** EXCERPTED RECORDS follows **

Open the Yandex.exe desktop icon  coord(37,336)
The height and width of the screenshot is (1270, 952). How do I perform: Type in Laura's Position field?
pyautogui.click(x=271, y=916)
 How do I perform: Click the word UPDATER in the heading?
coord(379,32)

** End of EXCERPTED RECORDS **
** EXCERPTED RECORDS follows **

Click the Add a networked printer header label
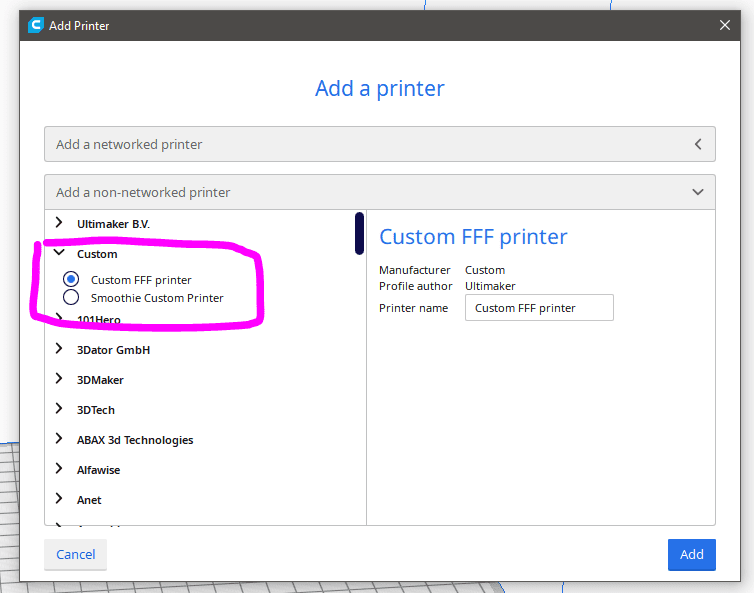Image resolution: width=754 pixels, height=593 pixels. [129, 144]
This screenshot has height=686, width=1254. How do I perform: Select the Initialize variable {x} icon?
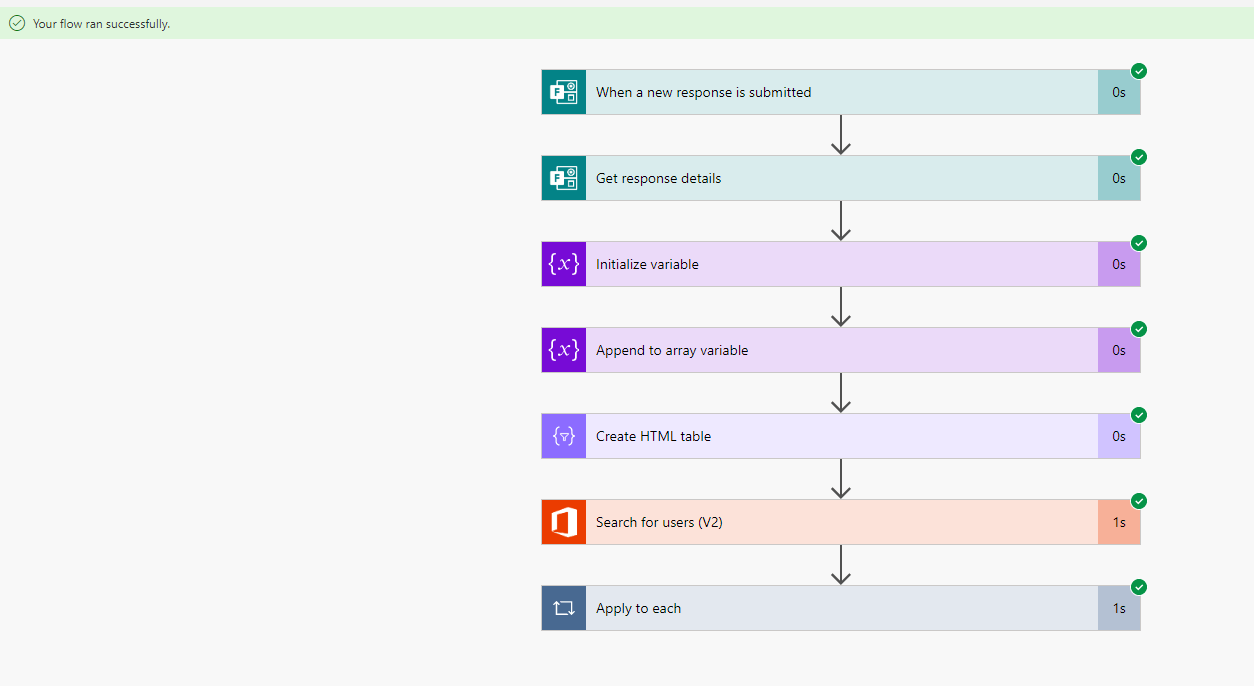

** End of EXCERPTED RECORDS **
** EXCERPTED RECORDS follows **

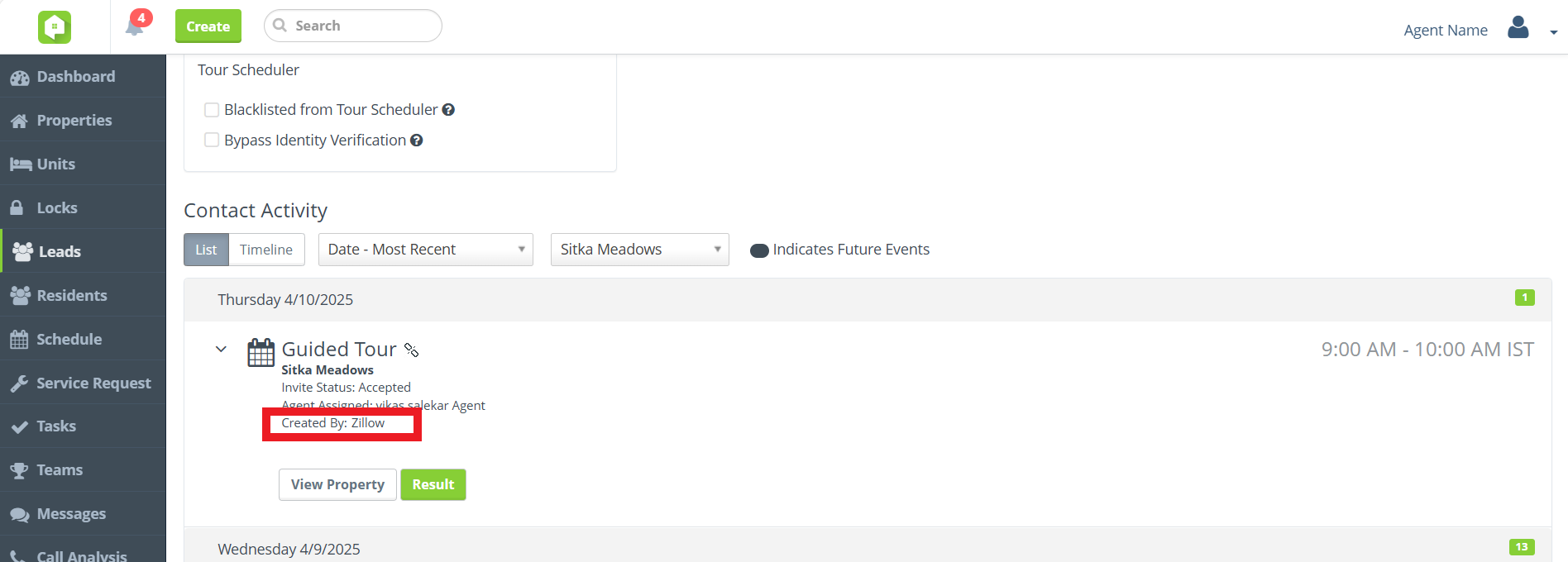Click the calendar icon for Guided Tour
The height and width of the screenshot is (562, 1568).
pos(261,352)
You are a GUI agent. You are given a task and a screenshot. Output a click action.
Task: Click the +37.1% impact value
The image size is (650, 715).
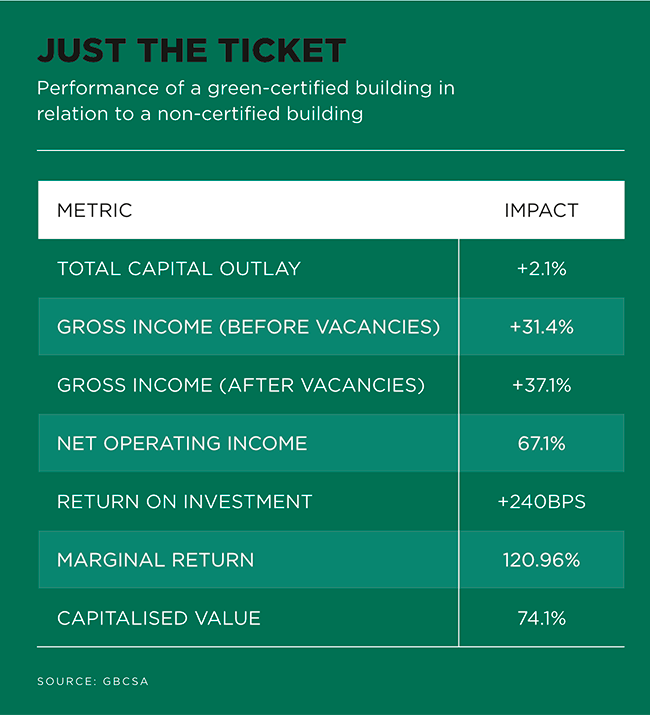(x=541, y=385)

** End of EXCERPTED RECORDS **

In the entries above, find the line with "Click the Add" and the line with "This screenshot has". Write out exactly those two lines and every line between them, pictures excluded.

Click the Add a networked printer header label
Image resolution: width=754 pixels, height=593 pixels. [129, 144]
This screenshot has height=686, width=1254. How do I perform: Select the Initialize variable {x} icon?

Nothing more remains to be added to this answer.